On October 7, 2013, Cumulus announced the discontinuation of the WBAP simulcast on 96.7 FM.  It switched call letters to KTCK-FM as a simulcast of the sports radio programming on KTCK (AM). Dan Bennet, the vice president/market manager of Cumulus, said he had "seen no ratings increase since adding the FM." Bennett added, "WBAP at 820 AM still covers 114 counties in the day and has been heard in up to 38 states at night and early morning before the sun comes up. WBAP at 820 is one of the biggest radio signals in America." The WBAP simulcast has moved to KPLX 99.5 HD2 (HD Radio needed), formerly The Ticket's radio spot.

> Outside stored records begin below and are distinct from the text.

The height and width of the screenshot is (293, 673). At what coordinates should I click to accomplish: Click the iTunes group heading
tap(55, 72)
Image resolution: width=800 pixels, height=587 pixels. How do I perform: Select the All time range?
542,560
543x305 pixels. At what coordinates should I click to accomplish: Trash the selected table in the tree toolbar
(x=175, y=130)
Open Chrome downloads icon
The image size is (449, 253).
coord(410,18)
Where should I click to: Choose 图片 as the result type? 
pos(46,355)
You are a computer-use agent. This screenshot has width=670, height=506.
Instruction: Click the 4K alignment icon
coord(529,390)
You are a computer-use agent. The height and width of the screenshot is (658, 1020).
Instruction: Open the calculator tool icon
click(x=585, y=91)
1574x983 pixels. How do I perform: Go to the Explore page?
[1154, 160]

In 2015, WBAP ended decades of ABC affiliation and changed its national news feed to Westwood One News. On August 31, 2020, after the shutdown of Westwood One News, WBAP switched its national news affiliation  to Fox News Radio.

Current programming

WBAP airs both local and nationally syndicated shows.  Weekdays begins with the WBAP Morning News with Hal Jay & Brian Estridge followed by Ernie Brown mid-mornings, Rick Roberts in the afternoon and Chris Krok evenings.  The syndicated shows come from the co-owned Westwood One Network: Dan Bongino, Mark Levin, Red Eye Radio and on weekends Jim Bohannon, Chris Plante and Ben Ferguson.  Weekends include shows on money, cars, home improvement, real estate and the outdoors. Brokered programming is also aired. Most hours on weekdays start with local news at the top of the hour while on nights and weekends, Fox News Radio is heard.

WBAP is the flagship station of Westwood One's nationally syndicated Red Eye Radio (formerly Midnight Trucking Radio Network), that traces its roots to Bill Mack's overnight show from 1969.  Hosts Eric Harley and Gary McNamara are heard live locally weeknights, with "Best Of" programs heard weekend overnights.

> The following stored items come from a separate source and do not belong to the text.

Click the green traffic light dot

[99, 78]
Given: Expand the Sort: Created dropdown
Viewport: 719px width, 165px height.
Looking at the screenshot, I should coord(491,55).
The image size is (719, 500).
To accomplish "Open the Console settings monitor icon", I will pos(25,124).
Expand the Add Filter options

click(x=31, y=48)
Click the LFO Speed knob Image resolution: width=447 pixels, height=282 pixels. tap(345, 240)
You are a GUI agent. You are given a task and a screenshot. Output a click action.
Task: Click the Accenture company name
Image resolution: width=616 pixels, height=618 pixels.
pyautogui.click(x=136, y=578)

Prior to Citadel's takeover of the station in August 2007, talk show host Mark Davis's show was a full three hours, (9 A.M. to Noon).  As a result, Rush Limbaugh, Sean Hannity and Mark Levin were all forced to air on a one-hour tape delay.  However, with Citadel's ownership of the station, Davis's show was both cut in length and shifted back by a half-hour, to carry the top-rated talkers live. Davis departed the station in March 2012 when a contract agreement could not be reached.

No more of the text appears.